You mentioned a logical thesis at cyclic groups in where you had - I think - a preconception: not not x = x. I sign the operator negation with not. I guess you think of it or something like this at that passage. So, what if we construct numbers, or operated combination of numbers whose triple negation are itselves. So not not not x = x while not not x isn't x as usual, and this x will make a trionic triad whose 1st is: (x/2, x^2/2,(x+x^2)/2) or something like this. But I am sure that we should investigate higher dimensional numbers.

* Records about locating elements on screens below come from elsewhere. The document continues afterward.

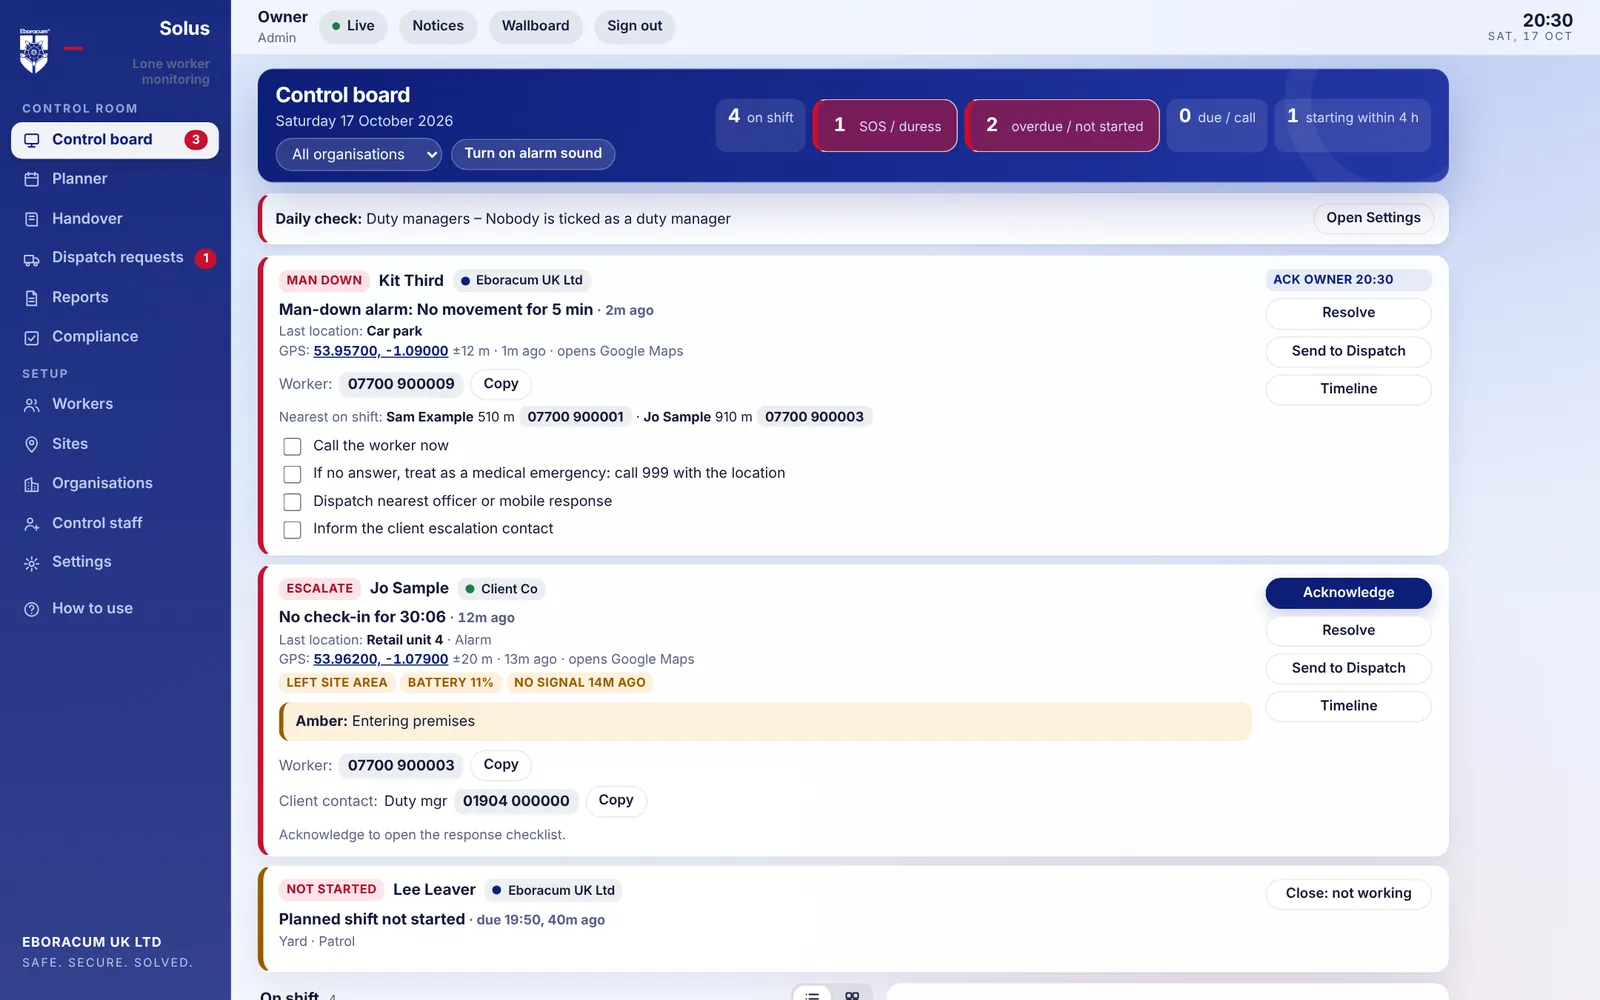Tick 'Inform the client escalation contact' checkbox
Viewport: 1600px width, 1000px height.
coord(292,530)
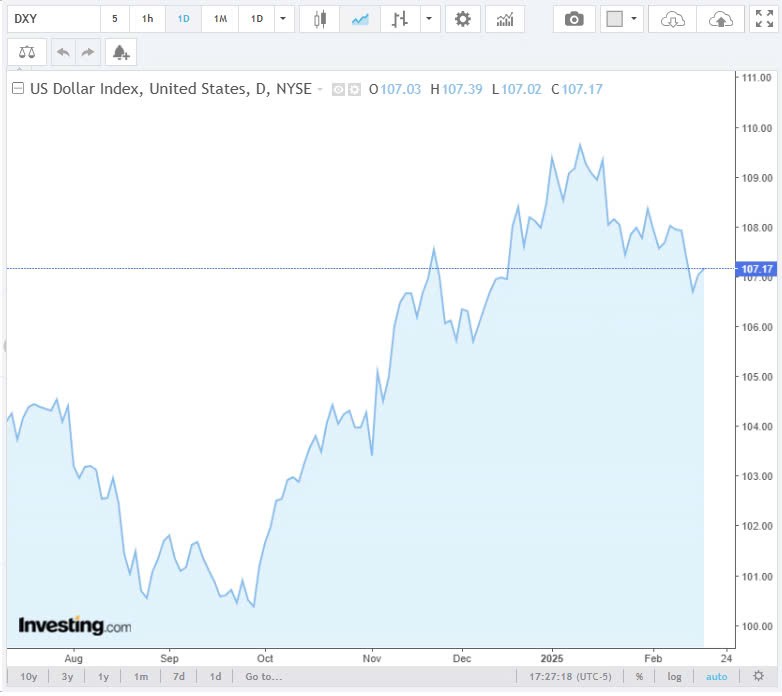
Task: Click the DXY symbol input field
Action: click(54, 19)
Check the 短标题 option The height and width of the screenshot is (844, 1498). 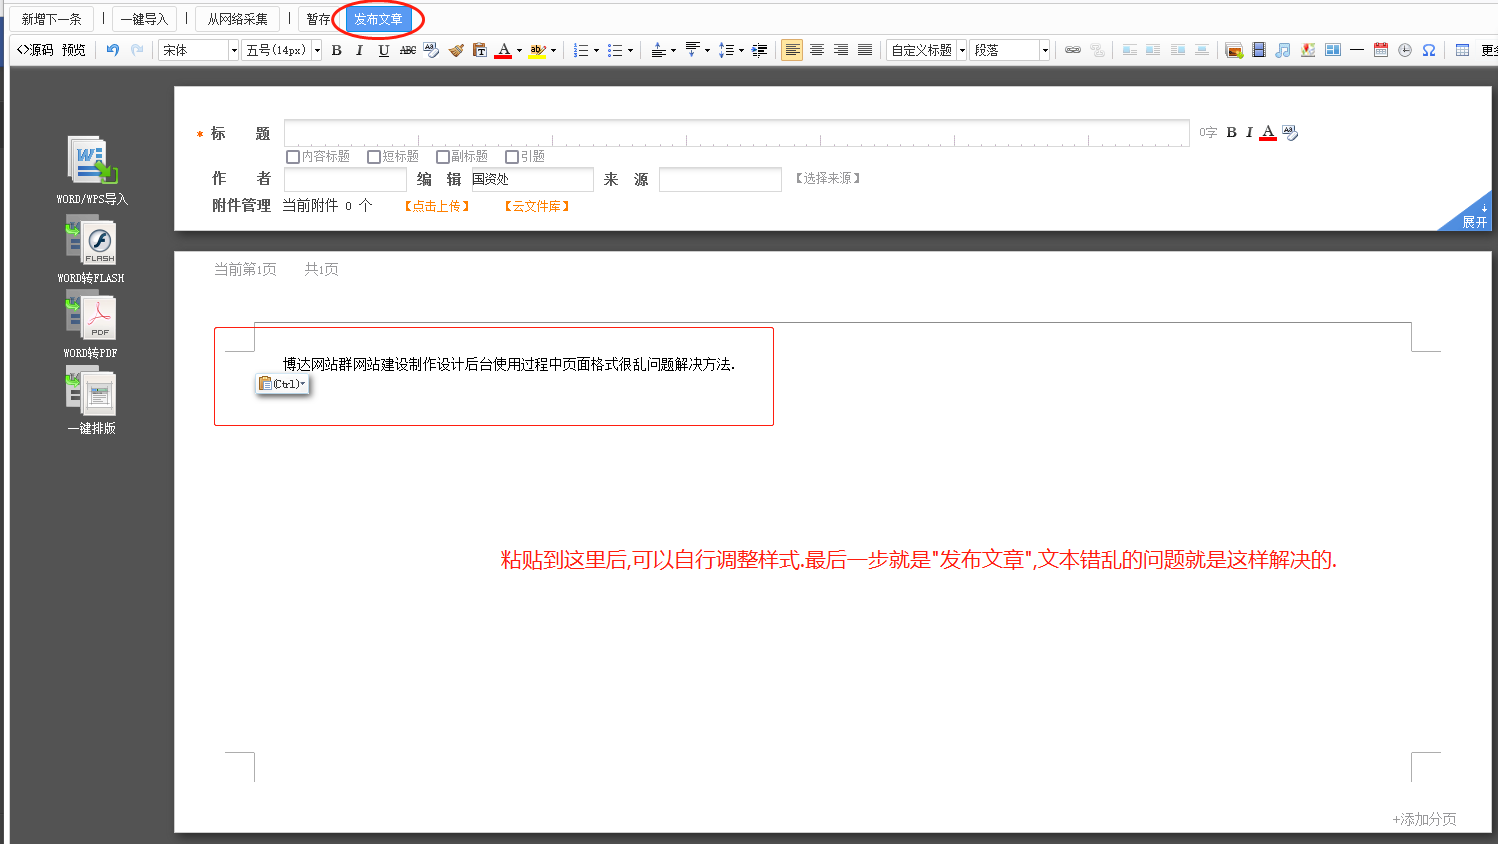click(x=374, y=157)
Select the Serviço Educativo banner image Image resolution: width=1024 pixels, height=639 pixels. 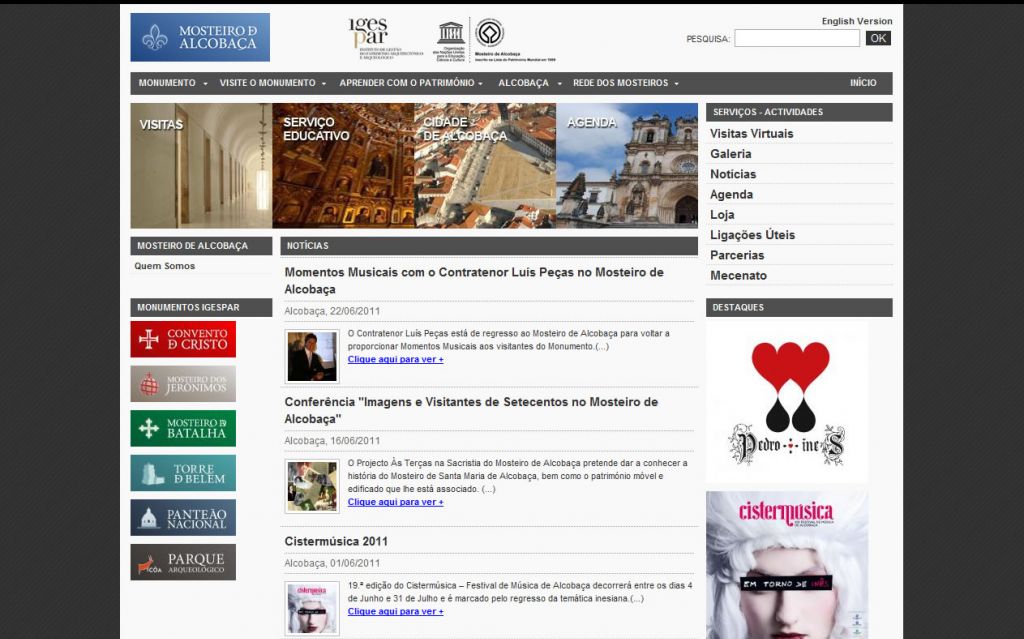point(343,166)
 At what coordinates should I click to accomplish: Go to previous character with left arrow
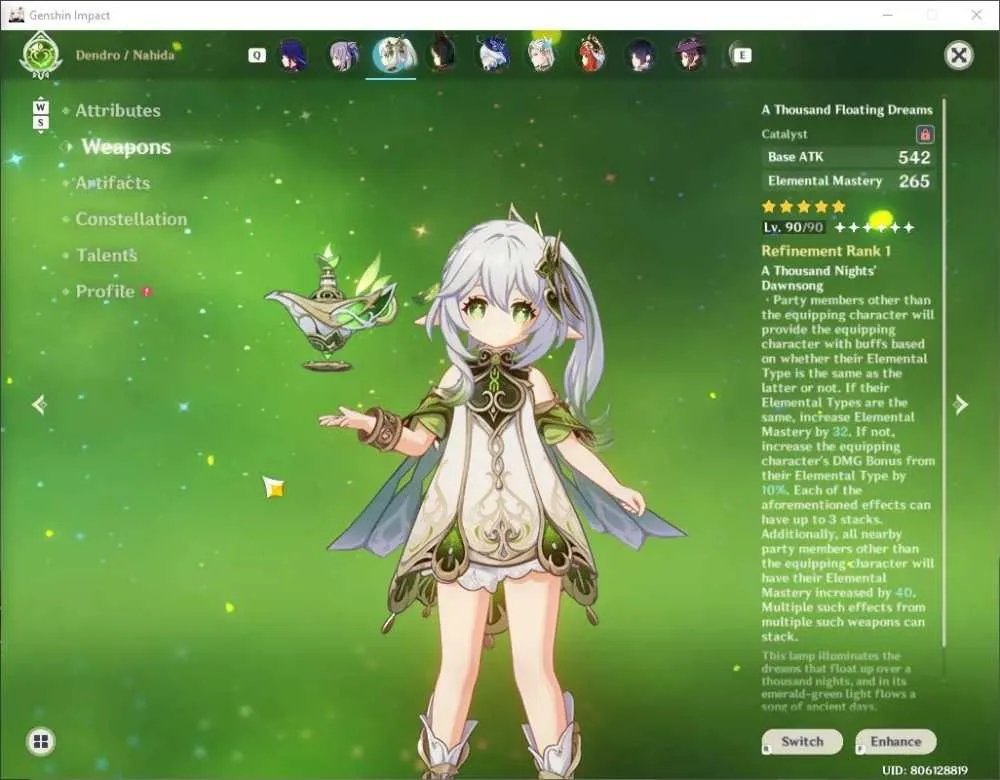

We know Bions, the set of Bions is {reals, complexes, quaternions, octonions, sedenions, and so on}. These are bionic because the number system base is binary.
What if the base is not binary? If it is tetranary, we get the Tetrions.
If it is hexanary, we get the Hexions or Sexions.
If it is octanary, we get the Oktions/Octions.
... etc.
These are infinite sets of higher dimensional number sets. The composition of imaginary units and the type of the multiplication make the difference. I must investigate them, because this is the key for the understanding of the Multiverse and its patterns. I have been writing a paper about it for weeks. And I need others' help like yours. So thank you for replying.

[Xorter]

Okay, now it works because of the complements:

Code:

xorb(x,y,b)={x=if(x<0,b^h+x,x);y=if(y<0,b^h+y,y);z=sum(k=1,h+blength(max(x,y),b),b^(k-1)*mod(if(x==0,0,iferr(Vecrev(digits(floor(x*b^h),b))[k],err,0))+if(y==0,0,iferr(Vecrev(digits(floor(y*b^h),b))[k],err,0)),b))/b^h*1.0;if(z>b^(h-1),return(z-b^h),return(z));};

I have tested on the complex interval [[-3;3];[-3i;3i]] but triads are not found.
But what about using natural logarithm of quaternionic base units, like i, j, k? Well, the logarithm makes multiplication from the addition, like this way:
log i + log j = log ij = log k
So, can (log i; log j; log k) be a triad?

(Let us notice that log i[x] not equals to i[x](pi/2 + 2npi) in this context.)